> [Goal]: Duplicate every one of the following rows line for line, leaving all wording, numbers, and punctuation unchanged.

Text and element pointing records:
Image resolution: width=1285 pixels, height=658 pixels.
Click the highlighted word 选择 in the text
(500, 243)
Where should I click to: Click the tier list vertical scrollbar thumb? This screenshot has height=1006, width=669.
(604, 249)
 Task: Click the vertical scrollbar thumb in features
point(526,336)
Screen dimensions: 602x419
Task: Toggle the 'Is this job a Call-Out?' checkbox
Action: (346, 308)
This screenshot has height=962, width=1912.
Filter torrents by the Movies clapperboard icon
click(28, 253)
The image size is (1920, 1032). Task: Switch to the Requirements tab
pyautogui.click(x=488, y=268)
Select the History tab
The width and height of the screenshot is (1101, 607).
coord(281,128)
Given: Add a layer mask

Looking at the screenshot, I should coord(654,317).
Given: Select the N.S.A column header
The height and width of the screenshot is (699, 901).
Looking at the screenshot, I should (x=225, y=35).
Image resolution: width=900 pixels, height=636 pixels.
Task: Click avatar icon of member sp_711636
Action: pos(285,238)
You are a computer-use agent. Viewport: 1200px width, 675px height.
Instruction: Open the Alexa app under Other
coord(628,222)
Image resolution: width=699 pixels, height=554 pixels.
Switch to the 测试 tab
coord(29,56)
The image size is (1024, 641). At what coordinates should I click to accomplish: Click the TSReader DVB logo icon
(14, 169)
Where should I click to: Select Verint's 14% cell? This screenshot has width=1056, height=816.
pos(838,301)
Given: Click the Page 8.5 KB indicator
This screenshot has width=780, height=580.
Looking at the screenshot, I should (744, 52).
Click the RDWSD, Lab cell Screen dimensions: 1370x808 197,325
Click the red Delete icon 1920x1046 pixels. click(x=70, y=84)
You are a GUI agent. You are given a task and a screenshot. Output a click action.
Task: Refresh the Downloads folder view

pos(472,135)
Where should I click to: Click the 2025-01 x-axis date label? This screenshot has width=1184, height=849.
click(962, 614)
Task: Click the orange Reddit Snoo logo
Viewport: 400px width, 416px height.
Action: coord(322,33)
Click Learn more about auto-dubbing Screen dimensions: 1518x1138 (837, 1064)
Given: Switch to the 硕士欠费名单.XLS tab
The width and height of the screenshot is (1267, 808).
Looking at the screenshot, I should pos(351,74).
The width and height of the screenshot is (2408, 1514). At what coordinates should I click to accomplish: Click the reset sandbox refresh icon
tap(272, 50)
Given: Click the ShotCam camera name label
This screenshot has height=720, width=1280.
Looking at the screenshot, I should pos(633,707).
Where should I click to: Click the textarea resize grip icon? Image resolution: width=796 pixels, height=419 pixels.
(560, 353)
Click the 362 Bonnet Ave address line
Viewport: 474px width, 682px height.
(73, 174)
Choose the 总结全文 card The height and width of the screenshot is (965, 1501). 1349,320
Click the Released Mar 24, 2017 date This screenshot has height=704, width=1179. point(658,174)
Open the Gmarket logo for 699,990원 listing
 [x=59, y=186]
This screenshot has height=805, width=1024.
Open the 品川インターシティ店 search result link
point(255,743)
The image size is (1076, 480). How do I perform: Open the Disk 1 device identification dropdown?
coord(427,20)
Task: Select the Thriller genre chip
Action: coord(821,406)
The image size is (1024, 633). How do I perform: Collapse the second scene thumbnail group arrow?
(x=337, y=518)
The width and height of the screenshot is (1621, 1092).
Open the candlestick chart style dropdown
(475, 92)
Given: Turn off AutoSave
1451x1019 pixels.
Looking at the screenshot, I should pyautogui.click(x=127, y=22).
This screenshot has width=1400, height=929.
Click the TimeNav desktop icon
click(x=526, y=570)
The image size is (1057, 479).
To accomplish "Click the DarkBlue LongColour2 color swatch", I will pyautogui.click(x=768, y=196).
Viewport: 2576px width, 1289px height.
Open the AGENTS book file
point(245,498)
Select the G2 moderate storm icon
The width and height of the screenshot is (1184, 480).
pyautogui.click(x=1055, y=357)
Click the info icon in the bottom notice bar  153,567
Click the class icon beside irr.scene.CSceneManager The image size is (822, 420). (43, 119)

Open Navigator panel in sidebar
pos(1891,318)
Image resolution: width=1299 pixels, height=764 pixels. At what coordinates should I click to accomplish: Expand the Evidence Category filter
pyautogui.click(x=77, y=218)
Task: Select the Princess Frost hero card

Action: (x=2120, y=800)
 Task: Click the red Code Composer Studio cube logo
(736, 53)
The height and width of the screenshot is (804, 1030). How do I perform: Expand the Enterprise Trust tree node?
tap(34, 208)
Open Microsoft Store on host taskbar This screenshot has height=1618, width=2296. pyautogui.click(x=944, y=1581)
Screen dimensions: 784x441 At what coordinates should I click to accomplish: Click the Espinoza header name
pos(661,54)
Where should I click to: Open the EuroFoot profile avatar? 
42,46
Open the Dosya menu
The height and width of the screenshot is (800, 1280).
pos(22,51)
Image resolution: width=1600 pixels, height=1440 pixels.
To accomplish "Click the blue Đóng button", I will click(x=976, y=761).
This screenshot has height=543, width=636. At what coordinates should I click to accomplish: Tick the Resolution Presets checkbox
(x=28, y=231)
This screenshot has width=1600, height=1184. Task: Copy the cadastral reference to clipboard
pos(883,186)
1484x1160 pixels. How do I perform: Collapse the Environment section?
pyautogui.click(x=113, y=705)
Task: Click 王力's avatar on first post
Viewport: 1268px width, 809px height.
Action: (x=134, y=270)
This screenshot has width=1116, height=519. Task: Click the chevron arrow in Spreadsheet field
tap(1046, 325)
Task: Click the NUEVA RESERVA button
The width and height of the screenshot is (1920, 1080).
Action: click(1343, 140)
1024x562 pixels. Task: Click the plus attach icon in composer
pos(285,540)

> [Solution to this task]:
Image resolution: width=1285 pixels, height=658 pixels.
Click the highlighted word 选择 in the text
(500, 243)
Where should I click to: Click the tier list vertical scrollbar thumb? This screenshot has height=1006, width=669.
(604, 249)
 Task: Click the vertical scrollbar thumb in features
point(526,336)
Screen dimensions: 602x419
Task: Toggle the 'Is this job a Call-Out?' checkbox
Action: (346, 308)
This screenshot has height=962, width=1912.
Filter torrents by the Movies clapperboard icon
click(28, 253)
The image size is (1920, 1032). Task: Switch to the Requirements tab
pyautogui.click(x=488, y=268)
Select the History tab
The width and height of the screenshot is (1101, 607).
coord(281,128)
Given: Add a layer mask

Looking at the screenshot, I should coord(654,317).
Given: Select the N.S.A column header
The height and width of the screenshot is (699, 901).
Looking at the screenshot, I should (x=225, y=35).
Image resolution: width=900 pixels, height=636 pixels.
Task: Click avatar icon of member sp_711636
Action: pos(285,238)
You are a computer-use agent. Viewport: 1200px width, 675px height.
Instruction: Open the Alexa app under Other
coord(628,222)
Image resolution: width=699 pixels, height=554 pixels.
Switch to the 测试 tab
coord(29,56)
The image size is (1024, 641). At what coordinates should I click to accomplish: Click the TSReader DVB logo icon
(14, 169)
Where should I click to: Select Verint's 14% cell? This screenshot has width=1056, height=816.
pos(838,301)
Given: Click the Page 8.5 KB indicator
This screenshot has width=780, height=580.
Looking at the screenshot, I should (744, 52).
Click the RDWSD, Lab cell Screen dimensions: 1370x808 197,325
Click the red Delete icon 1920x1046 pixels. click(x=70, y=84)
You are a GUI agent. You are given a task and a screenshot. Output a click action.
Task: Refresh the Downloads folder view

pos(472,135)
Where should I click to: Click the 2025-01 x-axis date label? This screenshot has width=1184, height=849.
click(962, 614)
Task: Click the orange Reddit Snoo logo
Viewport: 400px width, 416px height.
Action: coord(322,33)
Click Learn more about auto-dubbing Screen dimensions: 1518x1138 (837, 1064)
Given: Switch to the 硕士欠费名单.XLS tab
The width and height of the screenshot is (1267, 808).
Looking at the screenshot, I should pos(351,74).
The width and height of the screenshot is (2408, 1514). At what coordinates should I click to accomplish: Click the reset sandbox refresh icon
tap(272, 50)
Given: Click the ShotCam camera name label
This screenshot has height=720, width=1280.
Looking at the screenshot, I should pos(633,707).
Where should I click to: Click the textarea resize grip icon? Image resolution: width=796 pixels, height=419 pixels.
(560, 353)
Click the 362 Bonnet Ave address line
Viewport: 474px width, 682px height.
(73, 174)
Choose the 总结全文 card The height and width of the screenshot is (965, 1501). 1349,320
Click the Released Mar 24, 2017 date This screenshot has height=704, width=1179. point(658,174)
Open the Gmarket logo for 699,990원 listing
 [x=59, y=186]
This screenshot has height=805, width=1024.
Open the 品川インターシティ店 search result link
point(255,743)
The image size is (1076, 480). How do I perform: Open the Disk 1 device identification dropdown?
coord(427,20)
Task: Select the Thriller genre chip
Action: coord(821,406)
The image size is (1024, 633). How do I perform: Collapse the second scene thumbnail group arrow?
(x=337, y=518)
The width and height of the screenshot is (1621, 1092).
Open the candlestick chart style dropdown
(475, 92)
Given: Turn off AutoSave
1451x1019 pixels.
Looking at the screenshot, I should pyautogui.click(x=127, y=22).
This screenshot has width=1400, height=929.
Click the TimeNav desktop icon
click(x=526, y=570)
The image size is (1057, 479).
To accomplish "Click the DarkBlue LongColour2 color swatch", I will pyautogui.click(x=768, y=196).
Viewport: 2576px width, 1289px height.
Open the AGENTS book file
point(245,498)
Select the G2 moderate storm icon
The width and height of the screenshot is (1184, 480).
pyautogui.click(x=1055, y=357)
Click the info icon in the bottom notice bar  153,567
Click the class icon beside irr.scene.CSceneManager The image size is (822, 420). (43, 119)

Open Navigator panel in sidebar
pos(1891,318)
Image resolution: width=1299 pixels, height=764 pixels. At what coordinates should I click to accomplish: Expand the Evidence Category filter
pyautogui.click(x=77, y=218)
Task: Select the Princess Frost hero card

Action: (x=2120, y=800)
 Task: Click the red Code Composer Studio cube logo
(736, 53)
The height and width of the screenshot is (804, 1030). How do I perform: Expand the Enterprise Trust tree node?
tap(34, 208)
Open Microsoft Store on host taskbar This screenshot has height=1618, width=2296. pyautogui.click(x=944, y=1581)
Screen dimensions: 784x441 At what coordinates should I click to accomplish: Click the Espinoza header name
pos(661,54)
Where should I click to: Open the EuroFoot profile avatar? 
42,46
Open the Dosya menu
The height and width of the screenshot is (800, 1280).
pos(22,51)
Image resolution: width=1600 pixels, height=1440 pixels.
To accomplish "Click the blue Đóng button", I will click(x=976, y=761).
This screenshot has height=543, width=636. At what coordinates should I click to accomplish: Tick the Resolution Presets checkbox
(x=28, y=231)
This screenshot has width=1600, height=1184. Task: Copy the cadastral reference to clipboard
pos(883,186)
1484x1160 pixels. How do I perform: Collapse the Environment section?
pyautogui.click(x=113, y=705)
Task: Click 王力's avatar on first post
Viewport: 1268px width, 809px height.
Action: (x=134, y=270)
This screenshot has width=1116, height=519. Task: Click the chevron arrow in Spreadsheet field
tap(1046, 325)
Task: Click the NUEVA RESERVA button
The width and height of the screenshot is (1920, 1080).
Action: click(1343, 140)
1024x562 pixels. Task: Click the plus attach icon in composer
pos(285,540)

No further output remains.